Questions de société
Réforme de la formation des enseignants et idées dominantes sur la recherche : Une détérioration programmée de l'enseignement du français

Réforme de la formation des enseignants et idées dominantes sur la recherche : Une détérioration programmée de l'enseignement du français

Publié le par Vincent Ferré (Source : Sylvie PLANE)

Réforme de la formation des enseignants et idées dominantes sur la recherche :

une détérioration programmée de l'enseignement du français


Le point de vue de l'AIRDF (Association Internationale pour la Recherche en Didactique du Français)

L'AIRDF (Association Internationale pour la Recherche en Didactique du Français)  réunit des enseignants-chercheurs, des chercheurs, des formateurs et des enseignants et des étudiants soucieux que tout soit mis en oeuvre pour améliorer l'enseignement du français, et qui mènent ou soutiennent des recherches visant à faire progresser cet enseignement. L'AIRDF est donc particulièrement concernée par le projet de réforme de la formation et du recrutement des enseignants et par le débat actuel sur la recherche et l'enseignement supérieur.

Objectif :: Reproduisez intégralement le texte ci-dessus sur la réforme de la formation des enseignants, sans rien y modifier.

Données enregistrées ::
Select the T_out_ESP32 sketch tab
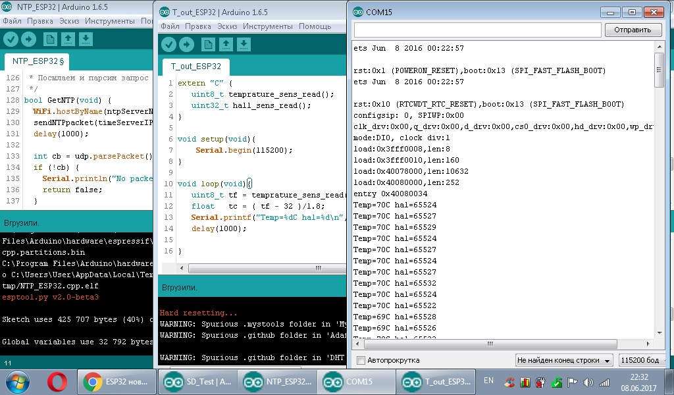 (x=196, y=66)
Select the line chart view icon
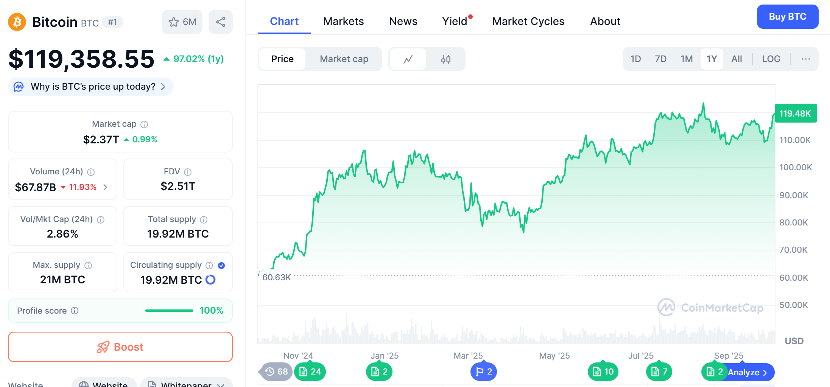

Corrigé ::
Questions de société
Réforme de la formation des enseignants et idées dominantes sur la recherche : Une détérioration programmée de l'enseignement du français

Réforme de la formation des enseignants et idées dominantes sur la recherche : Une détérioration programmée de l'enseignement du français

Publié le par Vincent Ferré (Source : Sylvie PLANE)

Réforme de la formation des enseignants et idées dominantes sur la recherche :

une détérioration programmée de l'enseignement du français


Le point de vue de l'AIRDF (Association Internationale pour la Recherche en Didactique du Français)

L'AIRDF (Association Internationale pour la Recherche en Didactique du Français)  réunit des enseignants-chercheurs, des chercheurs, des formateurs et des enseignants et des étudiants soucieux que tout soit mis en oeuvre pour améliorer l'enseignement du français, et qui mènent ou soutiennent des recherches visant à faire progresser cet enseignement. L'AIRDF est donc particulièrement concernée par le projet de réforme de la formation et du recrutement des enseignants et par le débat actuel sur la recherche et l'enseignement supérieur.